The “Carlos” of whom I speak is “Carlos the Jackal.”  Carlos volunteered for the Popular Front for the Liberation of Palestine (PFLP) and was given extensive guerrilla training.  Carlos gained a reputation as a killer. And he became an assassin for the PFLP.  He was involved in many killings, bombings and attacks.  In 1975, he was detained in Yugoslavia, flown to Baghdad and settled in Aden where he founded his own “Organization of Armed Struggle.”  Carlos connected with the Stasi (East German police) and planned numerous attacks from a safe house in East Berlin. 

Carlos was finally arrested in 1994 by French DST operatives.
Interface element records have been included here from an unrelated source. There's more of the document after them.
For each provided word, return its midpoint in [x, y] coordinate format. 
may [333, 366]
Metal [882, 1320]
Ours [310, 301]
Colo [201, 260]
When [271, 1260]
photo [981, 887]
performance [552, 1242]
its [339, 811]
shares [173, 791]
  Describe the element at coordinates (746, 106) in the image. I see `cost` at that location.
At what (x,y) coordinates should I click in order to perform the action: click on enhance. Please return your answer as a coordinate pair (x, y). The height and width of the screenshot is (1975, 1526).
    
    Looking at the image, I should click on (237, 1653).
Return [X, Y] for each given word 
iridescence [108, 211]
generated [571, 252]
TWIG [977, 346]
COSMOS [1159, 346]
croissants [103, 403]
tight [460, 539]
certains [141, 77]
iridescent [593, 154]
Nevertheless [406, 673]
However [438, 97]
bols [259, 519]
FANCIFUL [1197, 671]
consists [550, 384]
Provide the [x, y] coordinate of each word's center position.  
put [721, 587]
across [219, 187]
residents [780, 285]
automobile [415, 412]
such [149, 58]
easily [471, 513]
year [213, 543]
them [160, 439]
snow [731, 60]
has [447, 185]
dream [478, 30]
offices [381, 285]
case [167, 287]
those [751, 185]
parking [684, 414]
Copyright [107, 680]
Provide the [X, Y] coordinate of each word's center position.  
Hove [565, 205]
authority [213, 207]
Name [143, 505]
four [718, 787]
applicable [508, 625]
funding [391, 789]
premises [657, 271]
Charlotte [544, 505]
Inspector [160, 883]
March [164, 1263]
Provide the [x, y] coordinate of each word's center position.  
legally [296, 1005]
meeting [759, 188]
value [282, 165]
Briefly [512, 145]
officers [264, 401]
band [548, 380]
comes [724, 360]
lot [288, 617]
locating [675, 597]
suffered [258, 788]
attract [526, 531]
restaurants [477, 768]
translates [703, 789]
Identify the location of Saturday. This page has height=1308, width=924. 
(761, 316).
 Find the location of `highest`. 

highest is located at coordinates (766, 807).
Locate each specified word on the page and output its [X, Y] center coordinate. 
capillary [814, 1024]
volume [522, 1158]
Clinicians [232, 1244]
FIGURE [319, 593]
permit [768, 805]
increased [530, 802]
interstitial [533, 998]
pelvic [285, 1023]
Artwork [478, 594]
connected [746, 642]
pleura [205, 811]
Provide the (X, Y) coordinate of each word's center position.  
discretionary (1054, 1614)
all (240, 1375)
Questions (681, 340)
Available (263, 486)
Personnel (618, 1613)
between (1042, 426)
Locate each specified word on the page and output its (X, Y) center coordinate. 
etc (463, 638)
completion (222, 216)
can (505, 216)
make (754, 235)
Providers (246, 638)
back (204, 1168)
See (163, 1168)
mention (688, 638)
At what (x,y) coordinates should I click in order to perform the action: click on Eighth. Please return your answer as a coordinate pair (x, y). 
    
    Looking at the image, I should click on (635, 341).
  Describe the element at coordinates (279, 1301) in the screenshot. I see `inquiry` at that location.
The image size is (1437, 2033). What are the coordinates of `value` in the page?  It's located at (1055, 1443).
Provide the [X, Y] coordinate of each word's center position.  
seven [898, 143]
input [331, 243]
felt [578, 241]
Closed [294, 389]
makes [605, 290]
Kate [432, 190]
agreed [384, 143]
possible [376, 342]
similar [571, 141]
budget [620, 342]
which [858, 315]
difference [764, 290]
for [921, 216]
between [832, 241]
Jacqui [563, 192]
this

He was tried and convicted of numerous offenses and sentenced to life in prison.  Carlos the Jackal is today incarcerated in Clairvaux Prison where he converted to Islam, married his lawyer, and published a series of works including Revolutionary Islam which explains and defends violence in class conflict.

If there is something vaguely familiar about this story, it may be that the life of Carlos the Jackal was inspiration for Frederick Forsyth’s 1971 classic – The Day of the Jackal (the movie debuted in 1973).  Want a great book?  Movie?  Four stars. . . . .         

Girl Scouts

In my post of July 13, 2017, I referenced an article calling the Eagle Scout rank the “PhD of Boyhood.”  In my post of May 14, 2017, I observed that being an Eagle Scout was likely the sine qua non — that got me to where I am today. It got me into college (it certainly wasn’t my grades or last minute application to Augustana College).  As a result of squeaking into college (on academic probation), I met Donna. Had Lauren. Two granddaughters. Got a great job.  Yadda yadda

In my post of October 6, 2013, I opined that no one should be allowed to become a politician unless they were an Eagle Scout, or the Girl Scout equivalent  — or shared the values thereof.   That eliminates nearly all Democrats, a lot of Republicans and Donald Trump.   

So how do I feel about having girls becoming Eagle Scouts?  I think it’s great.  It is a wonderful idea.   While I prefer that this achievement be accomplished under the auspices of the Girl Scouts of America, if it’s done through the Boy Scouts, so be it.  What is important – is to develop a universe of young women who achieve the Eagle Scout rank (by meeting all of the challenging requirements and living up to the values).  It would be a major plus for them.  And for America.   Democrat or Republican, I would want them to run for office.  And win.